New research hints that contemporary habitat losses may have initiated population declines of around 95 percent in some species.
By Nathan Collins
A giant panda eats bamboo. (Photo: John Moore/Getty Images)
With climate change and deforestation threatening biodiversity around the world, it’s fair to wonder just how rapidly threatened species have been declining, and when exactly those declines began. The answer is bleak: Among threatened vertebrates, rapid losses began in the late 19th century, and numbers have since declined by about 25 percent per decade, according to a new study.
“Although preservation of biodiversity is vital to a sustainable human society, rapid population decline (RPD) continues to be widespread” across plant and animal populations, Haipeng Li and a team of Chinese and American biologists write in Proceedings of the National Academy of Sciences.
Understanding the severity and origins of these population losses could help conservationists protect endangered species and possibly help promote public awareness of the threat, the researchers argue. But there’s a problem: Good data on plant and animal population sizes only goes back about four decades, and populations surely declined prior to that.
Fortunately, modern biologists have a way to circumvent that: DNA. Over time, mutations tend to increase genetic diversity, but how much genetic diversity increases depends on factors like the length of a generation, mutation rates, and population size. Using current estimates of genetic diversity, researchers can therefore reverse engineer a rough history of the population of, for example, giant pandas.
There’s a key limitation, however, in that threatened populations are necessarily small populations, meaning there’s not a lot of data to use. As a workaround, Li and his colleagues gathered previously published genetic data on 2,764 vertebrates—animals with spinal columns—and assumed that any rapid declines in their numbers had a common cause and began at a common time.

● **Data provided**:

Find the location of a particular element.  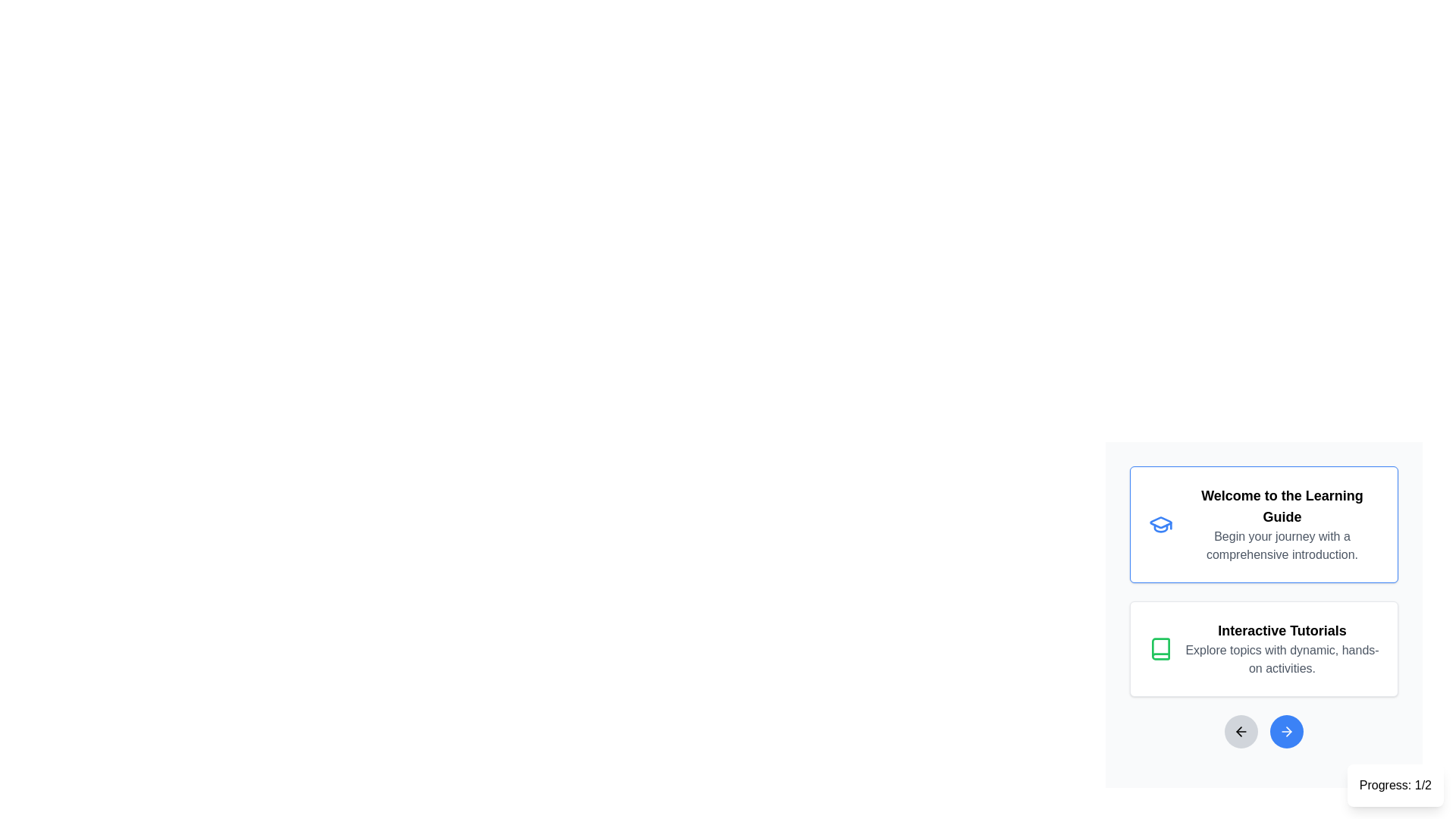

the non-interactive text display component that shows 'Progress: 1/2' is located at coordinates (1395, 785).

==

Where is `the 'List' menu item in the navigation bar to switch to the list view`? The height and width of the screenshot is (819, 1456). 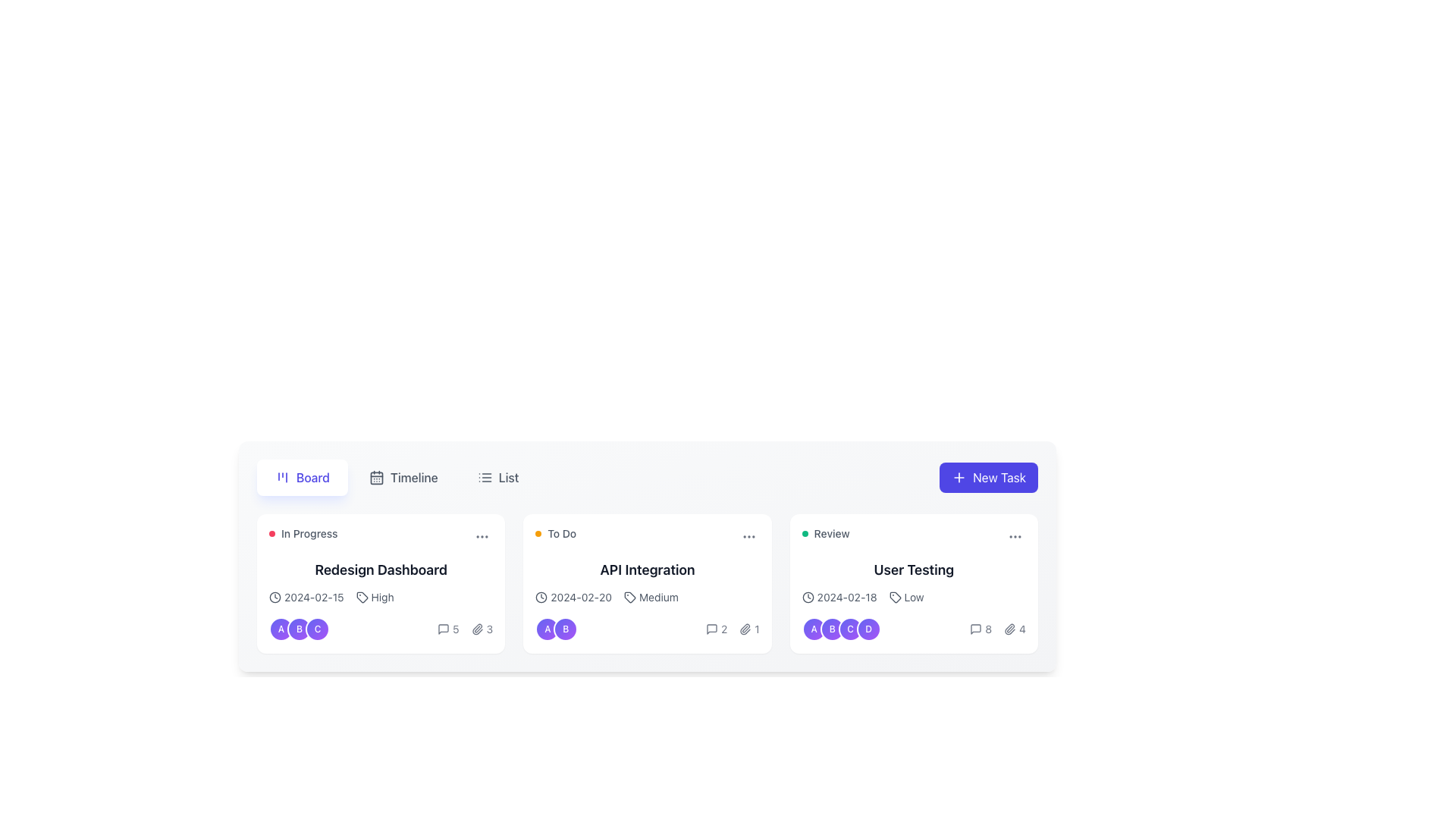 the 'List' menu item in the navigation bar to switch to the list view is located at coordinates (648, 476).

● **Work to complete**:
1) Copy the passage of the article on population declines starting at "With climate change" and ending at "a new study.".
2) According to the article on population declines, what factors affect how much genetic diversity increases over time? List them all.
3) Summarize the article on population declines in two sentences.

● **Exercise responses**:
1)
With climate change and deforestation threatening biodiversity around the world, it’s fair to wonder just how rapidly threatened species have been declining, and when exactly those declines began. The answer is bleak: Among threatened vertebrates, rapid losses began in the late 19th century, and numbers have since declined by about 25 percent per decade, according to a new study.

2)
- The length of a generation
- Mutation rates
- Population size

3) A new study in Proceedings of the National Academy of Sciences finds that rapid losses among threatened vertebrates began in the late 19th century and that their numbers have since declined by about 25 percent per decade. Because good population data go back only about four decades, Haipeng Li and colleagues worked from previously published genetic data on 2,764 vertebrates, assuming that any rapid declines had a common cause and began at a common time.